Available data: Begin

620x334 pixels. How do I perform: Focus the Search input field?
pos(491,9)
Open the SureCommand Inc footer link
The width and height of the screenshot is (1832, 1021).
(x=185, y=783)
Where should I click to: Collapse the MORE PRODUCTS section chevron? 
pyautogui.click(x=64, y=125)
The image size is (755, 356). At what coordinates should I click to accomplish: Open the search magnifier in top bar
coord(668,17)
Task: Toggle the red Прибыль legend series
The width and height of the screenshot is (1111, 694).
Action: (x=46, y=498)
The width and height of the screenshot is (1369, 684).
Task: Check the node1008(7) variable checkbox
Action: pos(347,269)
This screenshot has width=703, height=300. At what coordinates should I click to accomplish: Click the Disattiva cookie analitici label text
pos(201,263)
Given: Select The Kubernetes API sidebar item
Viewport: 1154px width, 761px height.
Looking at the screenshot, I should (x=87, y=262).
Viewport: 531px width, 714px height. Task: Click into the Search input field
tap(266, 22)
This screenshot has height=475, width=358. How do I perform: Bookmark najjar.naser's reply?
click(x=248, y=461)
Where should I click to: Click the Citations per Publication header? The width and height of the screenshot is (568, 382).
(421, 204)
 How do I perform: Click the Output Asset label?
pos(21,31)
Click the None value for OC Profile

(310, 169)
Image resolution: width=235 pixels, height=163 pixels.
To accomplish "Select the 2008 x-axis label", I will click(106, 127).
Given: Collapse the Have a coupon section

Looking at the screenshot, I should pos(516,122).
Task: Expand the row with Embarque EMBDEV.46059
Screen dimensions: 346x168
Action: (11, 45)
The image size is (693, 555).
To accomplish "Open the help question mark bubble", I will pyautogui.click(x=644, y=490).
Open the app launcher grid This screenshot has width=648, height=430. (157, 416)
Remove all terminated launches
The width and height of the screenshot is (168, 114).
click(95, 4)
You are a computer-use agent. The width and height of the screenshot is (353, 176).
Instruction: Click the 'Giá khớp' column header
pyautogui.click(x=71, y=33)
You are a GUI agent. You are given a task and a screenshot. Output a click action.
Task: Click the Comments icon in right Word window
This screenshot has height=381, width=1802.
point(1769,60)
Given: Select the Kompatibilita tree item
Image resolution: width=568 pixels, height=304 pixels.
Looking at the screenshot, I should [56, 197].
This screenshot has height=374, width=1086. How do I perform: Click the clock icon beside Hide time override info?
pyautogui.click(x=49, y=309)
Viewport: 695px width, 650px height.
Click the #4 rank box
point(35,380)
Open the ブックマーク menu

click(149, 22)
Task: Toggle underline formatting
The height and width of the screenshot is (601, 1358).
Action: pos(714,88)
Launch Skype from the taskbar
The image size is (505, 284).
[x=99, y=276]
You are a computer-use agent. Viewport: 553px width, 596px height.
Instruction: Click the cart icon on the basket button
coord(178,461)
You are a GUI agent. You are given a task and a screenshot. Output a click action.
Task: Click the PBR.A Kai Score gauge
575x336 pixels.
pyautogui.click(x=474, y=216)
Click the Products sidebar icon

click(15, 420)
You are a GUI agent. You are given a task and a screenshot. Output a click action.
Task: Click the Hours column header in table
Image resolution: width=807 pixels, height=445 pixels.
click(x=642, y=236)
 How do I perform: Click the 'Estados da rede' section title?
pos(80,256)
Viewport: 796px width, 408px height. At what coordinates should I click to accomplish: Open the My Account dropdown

Available data: End

- _Problem to work on_
All the lines above must appear again in the answer, word for word.

- _Answer box_
620x334 pixels. How do I perform: Focus the Search input field?
pos(491,9)
Open the SureCommand Inc footer link
The width and height of the screenshot is (1832, 1021).
(x=185, y=783)
Where should I click to: Collapse the MORE PRODUCTS section chevron? 
pyautogui.click(x=64, y=125)
The image size is (755, 356). At what coordinates should I click to accomplish: Open the search magnifier in top bar
coord(668,17)
Task: Toggle the red Прибыль legend series
The width and height of the screenshot is (1111, 694).
Action: (x=46, y=498)
The width and height of the screenshot is (1369, 684).
Task: Check the node1008(7) variable checkbox
Action: pos(347,269)
This screenshot has width=703, height=300. At what coordinates should I click to accomplish: Click the Disattiva cookie analitici label text
pos(201,263)
Given: Select The Kubernetes API sidebar item
Viewport: 1154px width, 761px height.
Looking at the screenshot, I should (x=87, y=262).
Viewport: 531px width, 714px height. Task: Click into the Search input field
tap(266, 22)
This screenshot has height=475, width=358. How do I perform: Bookmark najjar.naser's reply?
click(x=248, y=461)
Where should I click to: Click the Citations per Publication header? The width and height of the screenshot is (568, 382).
(421, 204)
 How do I perform: Click the Output Asset label?
pos(21,31)
Click the None value for OC Profile

(310, 169)
Image resolution: width=235 pixels, height=163 pixels.
To accomplish "Select the 2008 x-axis label", I will click(106, 127).
Given: Collapse the Have a coupon section

Looking at the screenshot, I should pos(516,122).
Task: Expand the row with Embarque EMBDEV.46059
Screen dimensions: 346x168
Action: (11, 45)
The image size is (693, 555).
To accomplish "Open the help question mark bubble", I will pyautogui.click(x=644, y=490).
Open the app launcher grid This screenshot has width=648, height=430. (157, 416)
Remove all terminated launches
The width and height of the screenshot is (168, 114).
click(95, 4)
You are a computer-use agent. The width and height of the screenshot is (353, 176).
Instruction: Click the 'Giá khớp' column header
pyautogui.click(x=71, y=33)
You are a GUI agent. You are given a task and a screenshot. Output a click action.
Task: Click the Comments icon in right Word window
This screenshot has height=381, width=1802.
point(1769,60)
Given: Select the Kompatibilita tree item
Image resolution: width=568 pixels, height=304 pixels.
Looking at the screenshot, I should [56, 197].
This screenshot has height=374, width=1086. How do I perform: Click the clock icon beside Hide time override info?
pyautogui.click(x=49, y=309)
Viewport: 695px width, 650px height.
Click the #4 rank box
point(35,380)
Open the ブックマーク menu

click(149, 22)
Task: Toggle underline formatting
The height and width of the screenshot is (601, 1358).
Action: pos(714,88)
Launch Skype from the taskbar
The image size is (505, 284).
[x=99, y=276]
You are a computer-use agent. Viewport: 553px width, 596px height.
Instruction: Click the cart icon on the basket button
coord(178,461)
You are a GUI agent. You are given a task and a screenshot. Output a click action.
Task: Click the PBR.A Kai Score gauge
575x336 pixels.
pyautogui.click(x=474, y=216)
Click the Products sidebar icon

click(15, 420)
You are a GUI agent. You are given a task and a screenshot. Output a click action.
Task: Click the Hours column header in table
Image resolution: width=807 pixels, height=445 pixels.
click(x=642, y=236)
 How do I perform: Click the 'Estados da rede' section title?
pos(80,256)
Viewport: 796px width, 408px height. At what coordinates should I click to accomplish: Open the My Account dropdown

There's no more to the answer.